• [ACTION ITEM] Reproduce word for word the stretch of the Saudi-Iran normalization passage that begins at the words "A more cautious" and stops after "to evict them.".

• [SELECTED PASSAGE]
Until last week, the expected Saudi response would be that the kingdom would quickly follow suit if Iran showed it has or could make a nuclear bomb — the oft-quoted comment that Crown Prince Mohammed bin Salman, the effective ruler, gave once to CBS News. Now, apparently the Saudi view has flipped, showing a willingness to withdraw from confronting Iran and perhaps even move toward “sharing” the Gulf with it — previously just a throwaway, much-ridiculed idea in an interview that then-President Obama gave to The Atlantic magazine in 2016.

A more cautious interpretation of the meaning of the normalization, scheduled to take place in the next two months, is that it is part of a carefully choreographed peace deal in Yemen, where Iranian-supported Houthi rebels occupy the capital Sana, despite Saudi Arabia’s determined, and expensive (both financially and in terms of humanitarian costs), efforts to evict them.

The incredulity that greeted the news extends to China’s role. Hitherto, apart from a mercenary attitude to the 1980-88 Iran-Iraq war, when it supplied ammunition to both sides, Beijing had emphasized its commercial rather than diplomatic role in the area. The latest twist to emerge over the weekend is that China wants to organize a summit of all the Gulf countries. One can imagine most of, if not all, the regional states signing up for trade reasons — but what would be the reaction if Beijing said the price for its new role would be discounted oil?

These fascinating developments, and possibly more to come, also need to include analytically the other case of “normalization,” which had been absorbing Washington’s attention: the question of if and when Saudi Arabia would normalize relations with Israel. That is now possibly off the menu. It depends much on whether Riyadh really wants a workable, if not good, relationship with Tehran. For Israel, though, the issue of a possible Iranian nuclear weapon still looms large.

Much will become clearer in the next two months, if this show can keep on the road until then.

• [Dataset entries]
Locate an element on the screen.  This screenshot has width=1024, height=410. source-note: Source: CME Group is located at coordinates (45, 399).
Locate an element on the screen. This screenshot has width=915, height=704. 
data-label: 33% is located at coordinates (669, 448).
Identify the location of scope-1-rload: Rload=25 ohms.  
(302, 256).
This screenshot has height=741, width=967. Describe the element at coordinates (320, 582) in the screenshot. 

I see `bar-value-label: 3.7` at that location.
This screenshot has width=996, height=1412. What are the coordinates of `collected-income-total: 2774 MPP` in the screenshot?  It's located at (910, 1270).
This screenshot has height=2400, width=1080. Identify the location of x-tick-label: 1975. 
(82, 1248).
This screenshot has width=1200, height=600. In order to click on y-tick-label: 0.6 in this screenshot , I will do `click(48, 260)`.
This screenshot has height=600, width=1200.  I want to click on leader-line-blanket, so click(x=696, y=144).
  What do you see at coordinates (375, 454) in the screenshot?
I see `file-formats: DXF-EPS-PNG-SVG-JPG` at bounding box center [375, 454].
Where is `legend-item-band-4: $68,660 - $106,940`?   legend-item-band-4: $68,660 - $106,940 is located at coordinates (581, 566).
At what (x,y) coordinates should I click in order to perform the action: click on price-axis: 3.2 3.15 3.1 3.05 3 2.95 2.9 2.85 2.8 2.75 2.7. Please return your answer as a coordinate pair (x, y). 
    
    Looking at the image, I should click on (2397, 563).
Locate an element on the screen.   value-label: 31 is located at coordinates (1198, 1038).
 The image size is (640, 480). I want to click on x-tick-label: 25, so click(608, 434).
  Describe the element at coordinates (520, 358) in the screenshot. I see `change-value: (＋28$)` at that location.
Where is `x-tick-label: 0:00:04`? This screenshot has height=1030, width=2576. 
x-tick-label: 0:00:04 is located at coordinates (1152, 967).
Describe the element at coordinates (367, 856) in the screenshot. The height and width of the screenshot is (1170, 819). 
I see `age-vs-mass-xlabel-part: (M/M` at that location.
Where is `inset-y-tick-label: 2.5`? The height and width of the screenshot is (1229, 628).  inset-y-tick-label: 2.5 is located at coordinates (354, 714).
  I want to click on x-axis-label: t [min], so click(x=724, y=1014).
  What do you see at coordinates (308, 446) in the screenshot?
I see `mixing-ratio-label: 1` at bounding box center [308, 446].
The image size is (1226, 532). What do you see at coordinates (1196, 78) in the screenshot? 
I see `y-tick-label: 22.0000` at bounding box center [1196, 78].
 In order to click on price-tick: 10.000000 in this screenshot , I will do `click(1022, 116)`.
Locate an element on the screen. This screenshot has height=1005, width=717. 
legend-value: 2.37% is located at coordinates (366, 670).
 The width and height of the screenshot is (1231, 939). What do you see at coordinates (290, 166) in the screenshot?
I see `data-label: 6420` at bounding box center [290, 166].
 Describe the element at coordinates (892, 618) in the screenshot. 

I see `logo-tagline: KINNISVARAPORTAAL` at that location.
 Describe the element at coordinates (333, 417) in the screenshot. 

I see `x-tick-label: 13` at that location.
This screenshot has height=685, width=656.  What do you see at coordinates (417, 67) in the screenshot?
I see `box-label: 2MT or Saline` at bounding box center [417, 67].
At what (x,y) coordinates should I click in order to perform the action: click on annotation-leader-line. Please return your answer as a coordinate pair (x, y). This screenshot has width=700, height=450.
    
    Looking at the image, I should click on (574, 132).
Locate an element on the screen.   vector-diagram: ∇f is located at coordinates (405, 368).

• [RESPONSE]
A more cautious interpretation of the meaning of the normalization, scheduled to take place in the next two months, is that it is part of a carefully choreographed peace deal in Yemen, where Iranian-supported Houthi rebels occupy the capital Sana, despite Saudi Arabia’s determined, and expensive (both financially and in terms of humanitarian costs), efforts to evict them.